Each formula produces the predicted probability for that class:

```{r}
iris %>%
  mutate(
    prob_setosa = !!fit_formulas$class_0,
    prob_versicolor = !!fit_formulas$class_1,
    prob_virginica = !!fit_formulas$class_2
  ) %>%
  select(Species, starts_with("prob_")) %>%
  head()
```

Note: `tidypredict_test()` does not support multiclass models. Use `tidypredict_fit()` directly.

## Categorical features

LightGBM supports native categorical features.

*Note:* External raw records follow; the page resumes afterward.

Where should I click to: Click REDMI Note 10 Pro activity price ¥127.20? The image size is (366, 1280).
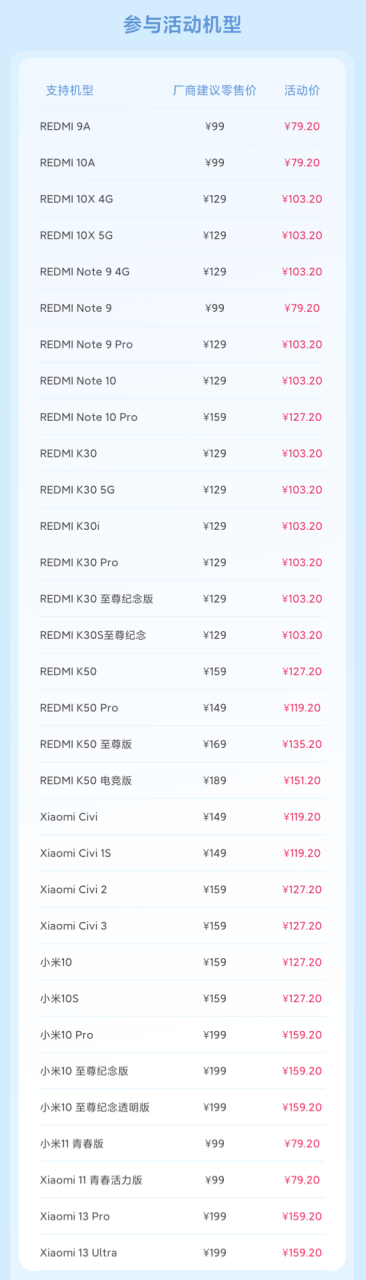pos(302,417)
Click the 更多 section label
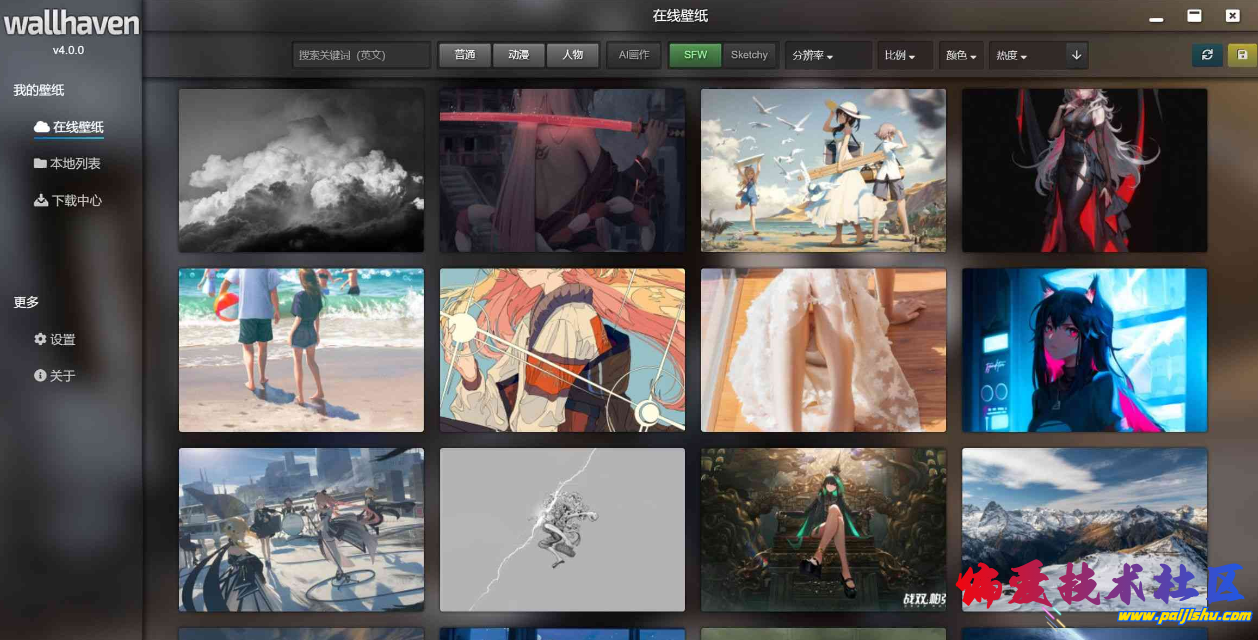 (26, 302)

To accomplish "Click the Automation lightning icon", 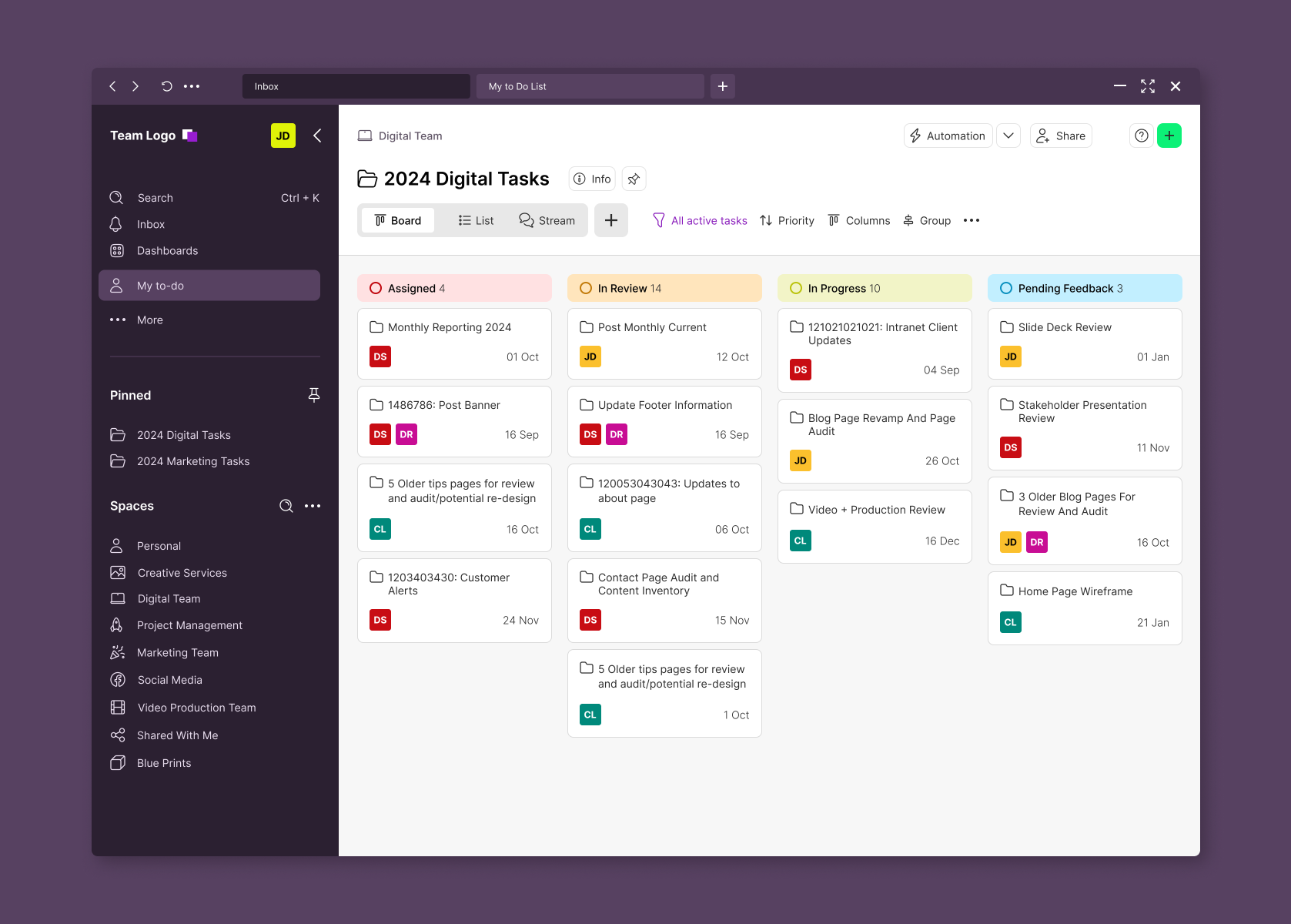I will coord(915,135).
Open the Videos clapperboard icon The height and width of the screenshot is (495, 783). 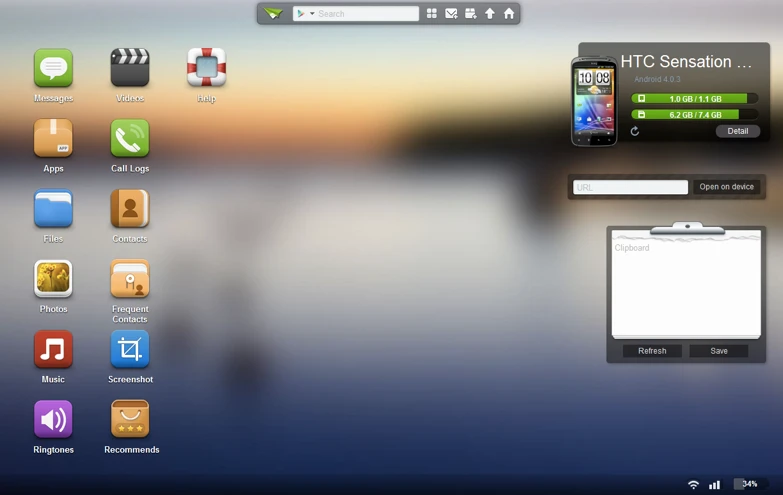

When a feature is marked as categorical, `tidypredict` generates appropriate `%in%` conditions:

```{r}
set.seed(123)
n <- 200
cat_data <- data.frame(
  cat_feat = sample(0:3, n, replace = TRUE),
  y = NA
)
cat_data$y <- ifelse(cat_data$cat_feat %in% c(0, 1), 10, -10) + rnorm(n, sd = 2)

X_cat <- matrix(cat_data$cat_feat, ncol = 1)
colnames(X_cat) <- "cat_feat"

dtrain_cat <- lgb.Dataset(
  X_cat,
  label = cat_data$y,
  categorical_feature = "cat_feat"
)

model_cat <- lgb.train(
  params = list(
    num_leaves = 4L,
    learning_rate = 1.0,
    objective = "regression",
    min_data_in_leaf = 1L
  ),
  data = dtrain_cat,
  nrounds = 2L,
  verbose = -1L
)

tidypredict_fit(model_cat)
```

## parsnip

`parsnip` fitted models (via the `bonsai` package) are also supported by `tidypredict`:

```{r, eval = requireNamespace("parsnip", quietly = TRUE) && requireNamespace("bonsai", quietly = TRUE)}
library(parsnip)
library(bonsai)

p_model <- boost_tree(
  trees = 10,
  tree_depth = 3,
  min_n = 1
) %>%
  set_engine("lightgbm") %>%
  set_mode("regression") %>%
  fit(hp ~ mpg + cyl + disp, data = mtcars)

# Extract the underlying lgb.Booster
lgb_model <- p_model$fit

tidypredict_test(lgb_model, xg_df = X)
```

## Parse model spec

Here is an example of the model spec:
```{r}
pm <- parse_model(model)
str(pm, 2)
```

```{r}
str(pm$trees[1])
```

## Limitations

- Ranking objectives (`lambdarank`, `rank_xendcg`) are not supported
- Prediction intervals are not supported
- `tidypredict_test()` does not support multiclass models
- LightGBM uses 32-bit floats for split thresholds, which may cause prediction discrepancies at exact split boundaries. See the [float precision](float-precision.html) article for details.